* _Trecho para leitura_
■ ■ ■

Art. 1.851. Dá-se o direito de representação, quando a lei chama certos parentes do falecido a suceder em todos os direitos, em que ele sucederia se vivo fosse.

Uma decorrência da indivisibilidade da herança é a de que se torna ineficaz a cessão pelo co-herdeiro, de seu direito hereditário sobre qualquer bem da herança singularmente considerado, por força do que dispõem os §§ 2º e 3º do art. 1.793 do Código Civil:

§ 2º É ineficaz a cessão, pelo co-herdeiro, de seu direito hereditário sobre qualquer bem da herança considerado singularmente.

§ 3º Ineficaz é a disposição, sem prévia autorização do juiz da sucessão, por qualquer herdeiro, de bem componente do acervo hereditário, pendente a indivisibilidade.

Assim, uma herança composta de um apartamento, uma loja comercial, uma casa de praia, um sítio, dois carros, aplicações financeiras e jóias, com três herdeiros, até que se ultime será considerada unitariamente. Cada herdeiro terá uma fração correspondente a 1/3 do todo.

Não se pode, portanto, individualizar um bem para o fim de cedê-lo. E se o fizer, o negócio será ineficaz, ou seja, não produzirá efeitos com relação ao Juízo da Sucessão e aos demais herdeiros.

Existe entendimento no sentido de ser desnecessária a autorização judicial se todos os herdeiros participarem da escritura, seja alienando, seja anuindo na cessão, isto é, se todos alienarem o direito hereditário não haverá necessidade de alvará.

Pretendendo o herdeiro ceder sua cota hereditária a terceiro, sobre um bem considerado individualmente, deverá requerer ao Juízo da Sucessão autorização para tal negócio, materializada através de Alvará, a ser requerido pelo inventariante e ouvidos todos os interessados.

Não se individualizando bens, poderá o herdeiro dispor do seu quinhão com liberdade, respeitada a preferência dos demais co-herdeiros. Assim, se um herdeiro detiver um quinhão de 30%, poderá ceder 10%, 25%, 20% ou quanto quiser, até todo o quinhão.

Não se permitindo a individualização dentro da universalidade jurídica, poderá o herdeiro dispor parcial ou totalmente de sua parte na herança, mas sempre sem especificar bens. Se o fizer, o negócio será ineficaz, não custa lembrar.

■ ■ ■

* _Dados fornecidos_

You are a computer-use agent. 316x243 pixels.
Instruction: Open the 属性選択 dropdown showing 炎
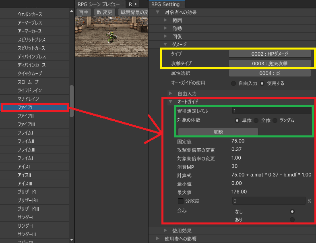click(270, 73)
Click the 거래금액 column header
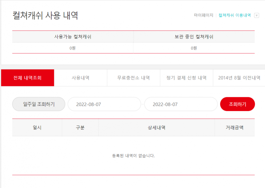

■ ■ ■

* _O que fazer_
A) Transcreva do trecho sobre herança a passagem que começa em "Uma decorrência da" e termina em "pendente a indivisibilidade.".
B) Reescreva de forma mais breve o parágrafo do trecho sobre herança que começa com "Não se individualizando bens", conservando seus fatos principais.
C) Escreva a continuação do trecho sobre herança a partir da última frase apresentada.
As linhas são um material à parte, sem relação com o trecho sobre herança.

* _Respostas dadas_
A)
Uma decorrência da indivisibilidade da herança é a de que se torna ineficaz a cessão pelo co-herdeiro, de seu direito hereditário sobre qualquer bem da herança singularmente considerado, por força do que dispõem os §§ 2º e 3º do art. 1.793 do Código Civil:

§ 2º É ineficaz a cessão, pelo co-herdeiro, de seu direito hereditário sobre qualquer bem da herança considerado singularmente.

§ 3º Ineficaz é a disposição, sem prévia autorização do juiz da sucessão, por qualquer herdeiro, de bem componente do acervo hereditário, pendente a indivisibilidade.

B) Sem individualizar bens, o herdeiro pode dispor livremente do seu quinhão, respeitada a preferência dos demais co-herdeiros. Quem detém 30%, por exemplo, pode ceder a porcentagem que quiser, até o quinhão inteiro.

C)
Também não poderá ceder a pessoa estranha sem antes oferecer aos demais herdeiros, pois têm eles o direito de preferência, lembrando sempre que trata-se de um condomínio sobre imóvel por ficção legal e que só se ultimará com a partilha.

Preceitua o art. 1.795, caput, Código Civil, que:

Art. 1.795. O co-herdeiro, a quem não se der conhecimento da cessão, poderá, depositando o preço, haver para si a quota cedida a estranho, se o requerer até 180 (cento e oitenta) dias após a transmissão.

Os co-herdeiros deverão ser notificados para fins de exercer a preferência, sendo que a notificação deverá conter preço, prazo e forma de pagamento. O prazo não poderá exceder a cento e oitenta dias, sendo que na falta de estipulação de prazo, este será de sessenta dias, conforme a regra do art. 516 do Código Civil:

Art. 516. Inexistindo prazo estipulado, o direito de preempção caducará, se a coisa for móvel, não se exercendo nos três dias, e, se for imóvel, não se exercendo nos sessenta dias subseqüentes à data em que o comprador tiver notificado o vendedor.

O co-herdeiro interessado na aquisição do bem ou quota cedida, ciente do negócio a ser realizado, também poderá notificar o co-herdeiro cedente, informando do seu interesse no negócio.

Saliente-se que os co-herdeiros têm preferência na aquisição somente se se tratar de negócio jurídico oneroso. Nesse sentido é a doutrina de Nelson Nery Júnior, Rosa Maria Andrade Nery e Maria Helena Diniz, dentre outros.

O prejudicado, depositando o preço do negócio, poderá haver para sí a quota cedida a estranho. O prazo de decadência para pedir a anulação do negócio é de cento e oitenta dias contado da lavratura do ato notarial.

Sendo o co-herdeiro incapaz, deverá haver requerimento dirigido ao Juízo da Sucessão, ouvidos o curador e o Ministério Público.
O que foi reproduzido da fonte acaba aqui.